- Opening Delimiter -
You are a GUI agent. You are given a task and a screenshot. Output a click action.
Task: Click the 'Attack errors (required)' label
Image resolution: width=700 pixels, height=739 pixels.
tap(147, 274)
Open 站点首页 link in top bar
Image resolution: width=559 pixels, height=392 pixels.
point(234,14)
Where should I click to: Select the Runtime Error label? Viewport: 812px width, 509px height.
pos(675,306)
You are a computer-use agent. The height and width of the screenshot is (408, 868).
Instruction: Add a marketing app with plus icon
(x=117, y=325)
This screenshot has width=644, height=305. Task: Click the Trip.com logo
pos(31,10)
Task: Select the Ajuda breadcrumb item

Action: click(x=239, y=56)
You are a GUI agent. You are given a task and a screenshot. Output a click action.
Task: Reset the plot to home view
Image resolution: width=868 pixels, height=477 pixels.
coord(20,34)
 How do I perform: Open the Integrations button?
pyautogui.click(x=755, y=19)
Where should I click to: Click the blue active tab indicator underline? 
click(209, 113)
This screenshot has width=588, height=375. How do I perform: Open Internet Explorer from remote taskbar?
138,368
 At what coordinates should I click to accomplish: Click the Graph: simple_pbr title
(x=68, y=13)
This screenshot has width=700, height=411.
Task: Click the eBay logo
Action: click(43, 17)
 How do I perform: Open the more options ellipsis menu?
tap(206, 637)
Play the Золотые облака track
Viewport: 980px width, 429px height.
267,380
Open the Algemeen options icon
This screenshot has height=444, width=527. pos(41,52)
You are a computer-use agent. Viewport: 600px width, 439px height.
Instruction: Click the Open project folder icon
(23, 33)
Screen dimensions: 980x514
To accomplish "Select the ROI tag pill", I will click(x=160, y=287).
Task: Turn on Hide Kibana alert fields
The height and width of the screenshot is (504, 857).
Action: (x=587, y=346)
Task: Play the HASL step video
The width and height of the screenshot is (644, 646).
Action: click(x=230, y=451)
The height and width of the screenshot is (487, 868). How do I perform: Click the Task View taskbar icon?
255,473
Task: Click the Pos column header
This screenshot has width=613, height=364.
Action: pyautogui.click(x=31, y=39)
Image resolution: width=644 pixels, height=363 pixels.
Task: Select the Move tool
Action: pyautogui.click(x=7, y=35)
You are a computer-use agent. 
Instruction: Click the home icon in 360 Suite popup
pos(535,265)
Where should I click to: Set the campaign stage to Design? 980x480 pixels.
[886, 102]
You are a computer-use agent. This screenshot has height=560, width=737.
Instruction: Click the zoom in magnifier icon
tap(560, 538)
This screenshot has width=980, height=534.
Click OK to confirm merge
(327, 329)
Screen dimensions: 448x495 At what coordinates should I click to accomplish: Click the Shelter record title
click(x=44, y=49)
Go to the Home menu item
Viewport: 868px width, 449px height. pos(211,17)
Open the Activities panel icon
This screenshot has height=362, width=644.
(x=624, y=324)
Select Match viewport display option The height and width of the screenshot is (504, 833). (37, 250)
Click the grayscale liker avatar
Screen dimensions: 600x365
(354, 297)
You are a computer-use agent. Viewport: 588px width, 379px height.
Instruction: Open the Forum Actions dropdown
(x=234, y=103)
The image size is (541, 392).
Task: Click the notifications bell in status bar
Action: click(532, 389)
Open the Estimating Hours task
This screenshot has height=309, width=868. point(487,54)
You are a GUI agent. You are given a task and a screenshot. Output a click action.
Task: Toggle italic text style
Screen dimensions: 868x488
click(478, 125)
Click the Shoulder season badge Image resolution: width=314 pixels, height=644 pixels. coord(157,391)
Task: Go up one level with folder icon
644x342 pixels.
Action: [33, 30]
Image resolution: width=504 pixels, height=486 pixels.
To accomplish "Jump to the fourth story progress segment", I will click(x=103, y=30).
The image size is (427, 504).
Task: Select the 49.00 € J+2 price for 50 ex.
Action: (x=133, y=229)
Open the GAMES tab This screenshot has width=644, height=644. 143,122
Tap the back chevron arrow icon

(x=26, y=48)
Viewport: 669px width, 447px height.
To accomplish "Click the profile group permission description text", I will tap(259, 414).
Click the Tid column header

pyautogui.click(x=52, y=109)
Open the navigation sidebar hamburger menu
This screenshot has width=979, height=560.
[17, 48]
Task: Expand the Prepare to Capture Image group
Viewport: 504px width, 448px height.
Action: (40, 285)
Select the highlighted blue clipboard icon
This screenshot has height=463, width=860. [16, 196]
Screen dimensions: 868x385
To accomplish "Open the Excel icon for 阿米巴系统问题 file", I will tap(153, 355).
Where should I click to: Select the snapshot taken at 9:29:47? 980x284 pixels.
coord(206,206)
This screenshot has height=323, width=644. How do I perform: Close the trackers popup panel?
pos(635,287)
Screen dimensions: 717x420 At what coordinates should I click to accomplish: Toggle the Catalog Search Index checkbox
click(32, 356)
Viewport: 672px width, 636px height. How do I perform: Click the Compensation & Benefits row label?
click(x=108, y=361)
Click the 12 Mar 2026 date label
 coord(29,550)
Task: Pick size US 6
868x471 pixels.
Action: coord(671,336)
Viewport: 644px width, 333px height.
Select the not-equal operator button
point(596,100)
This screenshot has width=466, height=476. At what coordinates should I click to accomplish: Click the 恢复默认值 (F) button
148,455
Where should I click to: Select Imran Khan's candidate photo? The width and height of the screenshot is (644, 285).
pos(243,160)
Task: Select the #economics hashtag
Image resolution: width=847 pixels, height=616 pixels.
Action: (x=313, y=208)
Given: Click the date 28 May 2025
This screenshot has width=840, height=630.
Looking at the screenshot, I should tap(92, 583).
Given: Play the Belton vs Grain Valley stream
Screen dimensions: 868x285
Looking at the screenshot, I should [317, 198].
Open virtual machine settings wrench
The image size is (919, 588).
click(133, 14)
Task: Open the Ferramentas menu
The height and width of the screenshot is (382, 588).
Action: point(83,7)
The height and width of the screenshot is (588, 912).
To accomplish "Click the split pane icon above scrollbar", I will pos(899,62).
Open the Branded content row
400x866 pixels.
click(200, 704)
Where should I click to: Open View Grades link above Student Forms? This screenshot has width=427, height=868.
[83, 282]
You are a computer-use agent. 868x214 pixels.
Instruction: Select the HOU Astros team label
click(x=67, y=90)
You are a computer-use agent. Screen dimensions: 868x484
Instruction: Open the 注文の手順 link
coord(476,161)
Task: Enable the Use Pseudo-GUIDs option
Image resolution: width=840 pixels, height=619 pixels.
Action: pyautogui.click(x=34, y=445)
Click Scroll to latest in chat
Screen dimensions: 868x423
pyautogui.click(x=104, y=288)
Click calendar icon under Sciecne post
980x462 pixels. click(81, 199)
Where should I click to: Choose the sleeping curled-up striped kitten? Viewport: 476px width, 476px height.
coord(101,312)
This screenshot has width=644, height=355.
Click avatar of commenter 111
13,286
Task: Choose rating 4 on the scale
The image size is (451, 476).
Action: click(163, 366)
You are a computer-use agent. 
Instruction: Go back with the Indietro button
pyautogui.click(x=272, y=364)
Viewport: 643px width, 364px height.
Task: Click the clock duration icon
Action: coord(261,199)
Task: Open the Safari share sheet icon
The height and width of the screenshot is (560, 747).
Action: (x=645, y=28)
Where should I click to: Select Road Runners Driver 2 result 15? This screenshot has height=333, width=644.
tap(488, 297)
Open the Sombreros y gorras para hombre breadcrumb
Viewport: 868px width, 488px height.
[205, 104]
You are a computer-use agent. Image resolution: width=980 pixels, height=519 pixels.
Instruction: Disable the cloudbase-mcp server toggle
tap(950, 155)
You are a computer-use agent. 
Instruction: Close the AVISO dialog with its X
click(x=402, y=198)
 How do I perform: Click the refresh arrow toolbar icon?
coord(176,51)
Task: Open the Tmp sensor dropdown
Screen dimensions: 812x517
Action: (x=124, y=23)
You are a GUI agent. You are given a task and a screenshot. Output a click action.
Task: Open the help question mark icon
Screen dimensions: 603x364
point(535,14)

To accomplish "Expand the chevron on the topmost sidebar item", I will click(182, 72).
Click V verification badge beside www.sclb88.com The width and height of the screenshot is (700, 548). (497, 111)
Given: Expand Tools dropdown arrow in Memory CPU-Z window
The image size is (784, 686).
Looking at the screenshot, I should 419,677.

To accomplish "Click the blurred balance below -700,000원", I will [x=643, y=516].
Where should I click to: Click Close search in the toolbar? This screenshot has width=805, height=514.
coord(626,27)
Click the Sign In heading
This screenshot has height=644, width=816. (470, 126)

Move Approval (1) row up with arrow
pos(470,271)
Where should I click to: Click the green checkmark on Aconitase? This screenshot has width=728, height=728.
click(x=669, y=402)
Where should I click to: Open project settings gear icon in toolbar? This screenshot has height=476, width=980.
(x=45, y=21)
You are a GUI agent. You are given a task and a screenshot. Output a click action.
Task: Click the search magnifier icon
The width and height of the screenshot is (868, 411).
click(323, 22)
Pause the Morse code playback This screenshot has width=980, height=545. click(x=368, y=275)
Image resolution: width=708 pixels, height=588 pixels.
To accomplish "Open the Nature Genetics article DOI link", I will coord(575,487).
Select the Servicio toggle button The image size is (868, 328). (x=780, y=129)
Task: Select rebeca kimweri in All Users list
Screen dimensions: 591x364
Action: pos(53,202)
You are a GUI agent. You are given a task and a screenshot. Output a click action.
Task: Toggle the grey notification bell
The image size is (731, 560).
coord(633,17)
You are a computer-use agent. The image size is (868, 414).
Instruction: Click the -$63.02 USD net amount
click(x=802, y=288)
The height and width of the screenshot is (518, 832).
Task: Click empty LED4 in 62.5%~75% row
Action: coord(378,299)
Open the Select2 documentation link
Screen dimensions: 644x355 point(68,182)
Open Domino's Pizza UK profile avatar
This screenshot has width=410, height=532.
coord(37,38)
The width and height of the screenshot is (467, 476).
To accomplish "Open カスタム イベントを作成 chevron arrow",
- Closing Delimiter -
#### WHAT NEEDS TO BE DONE:
For every line above that has "Expand" in it, copy the line.

#### OUTPUT OF THE EXERCISE:
Task: Expand the Prepare to Capture Image group
To accomplish "Expand the chevron on the topmost sidebar item", I will click(182, 72).
Given: Expand Tools dropdown arrow in Memory CPU-Z window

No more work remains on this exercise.